El Fondo Monetario Internacional recién disminuyó sus expectativas del crecimiento. Para la economía mundial bajó la tasa de 3.4 por ciento a 3.2 por ciento en 2016, y de 3.6 por ciento a 3.1 por ciento en 2017. Para Estados Unidos de 2.6 por ciento a 2.4 por ciento, y de 2.6 por ciento a 2.5 por ciento en los años citados. Para México la ubicó de 2.6 a 2.4 por ciento, y de 2.9 a 2.6 por ciento.

En términos de valor, el comercio internacional aumentó 22 por ciento en 2010, en 2012-2014 se estancó (casi cero por ciento) y en 2015 se desplomó en 13 por ciento, según datos de la Organización Mundial de Comercio, debido sobre todo a los malos precios de las materias primas. Para 2016 y 2017 ese organismo estima que será de alrededor de 3 por ciento.

Esos pronósticos y la volatilidad de los mercados financieros son nocivos para México, que ya resiente sus estragos. En enero-abril de 2015, las exportaciones acumuladas totales nacionales habían decrecido en 0.7 por ciento. En el mismo lapso de 2016, cayeron en 6.7 por ciento. Las petroleras se desplomaron en 46 y 42 por ciento en los mismos periodos. Las no petroleras que habían atenuado el colapso de los hidrocarburos, aumentaron 5.6 por ciento en el cuatrimestre citado de 2015. Pero en el mismo periodo de este año retrocedieron 4 por ciento. Las ventas en Estados Unidos dejaron de crecer en los mismos meses del año anterior y en los de este registran un signo negativo de 5 por ciento.
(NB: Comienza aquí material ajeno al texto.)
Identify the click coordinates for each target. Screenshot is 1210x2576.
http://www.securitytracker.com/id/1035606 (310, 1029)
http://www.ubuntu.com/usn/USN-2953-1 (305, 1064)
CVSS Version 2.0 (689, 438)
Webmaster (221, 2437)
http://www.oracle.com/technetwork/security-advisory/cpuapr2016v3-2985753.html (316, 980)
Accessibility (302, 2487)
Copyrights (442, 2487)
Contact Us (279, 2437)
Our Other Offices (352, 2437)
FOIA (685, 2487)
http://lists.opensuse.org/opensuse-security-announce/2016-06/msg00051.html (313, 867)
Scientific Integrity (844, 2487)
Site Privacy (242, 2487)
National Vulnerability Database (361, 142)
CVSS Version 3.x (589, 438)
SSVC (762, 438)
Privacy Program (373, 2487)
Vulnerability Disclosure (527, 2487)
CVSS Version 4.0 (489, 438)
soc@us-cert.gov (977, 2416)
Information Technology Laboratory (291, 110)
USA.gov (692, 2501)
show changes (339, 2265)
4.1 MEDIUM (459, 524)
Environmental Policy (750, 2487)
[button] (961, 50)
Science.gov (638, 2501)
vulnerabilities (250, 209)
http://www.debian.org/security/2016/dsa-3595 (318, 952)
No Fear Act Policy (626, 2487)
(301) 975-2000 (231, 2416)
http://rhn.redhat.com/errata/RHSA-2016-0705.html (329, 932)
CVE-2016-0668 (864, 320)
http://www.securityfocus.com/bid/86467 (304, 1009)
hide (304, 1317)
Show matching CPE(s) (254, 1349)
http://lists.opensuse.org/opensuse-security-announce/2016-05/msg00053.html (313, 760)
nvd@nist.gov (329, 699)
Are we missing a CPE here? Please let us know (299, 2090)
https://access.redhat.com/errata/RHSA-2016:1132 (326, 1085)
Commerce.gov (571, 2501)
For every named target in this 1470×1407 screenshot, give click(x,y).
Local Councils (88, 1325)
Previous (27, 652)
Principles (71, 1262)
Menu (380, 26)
Lo anterior es sin duda relevante, porque a principios de 2016 las exportaciones reales de bienes y servicios participaron con el 25 por ciento de la demanda total mexicana. En 1993 representaban el 13.4 por ciento. Con relación al PIB, su peso se elevó de 15 a 35 por ciento.

En el primer trimestre de 2015, tales exportaciones crecieron en 12.3 por ciento, 3.5 veces más que la tasa de la demanda y casi 5 veces más que la del crecimiento económico (3.6 por ciento y 2.6 por ciento, respectivamente). A partir de ese momento disminuyeron trimestralmente, y en enero-marzo de 2016 arrojaron una tasa de 3.5 por ciento, la demanda total creció 1.3 por ciento y el PIB 2.8 por ciento.

Lo anterior no es novedoso. Debido al “rebote” postcrisis, en 2010 esas exportaciones reales crecieron en 21 por ciento. Luego declinaron, y en 2015 aumentaron 9 por ciento. Esto puede indicar el fin del modelo primario y de ensamblaje exportador.

Desde luego, la declinación de las exportaciones se debe al petróleo, que en los trimestres citados pasó de una variación positiva de 6.7 por ciento a una negativa de 8.4 por ciento. Pero las no petroleras también se desaceleraron: su crecimiento pasó de 12 por ciento a 1 por ciento. No sólo se redujeron las ventas externas de bienes agropecuarios y mineros. Las manufacturas, que representan el 95 por ciento de las exportaciones no petroleras, pasaron de un crecimiento de 11.4 por ciento a un decrecimiento de 0.1 por ciento.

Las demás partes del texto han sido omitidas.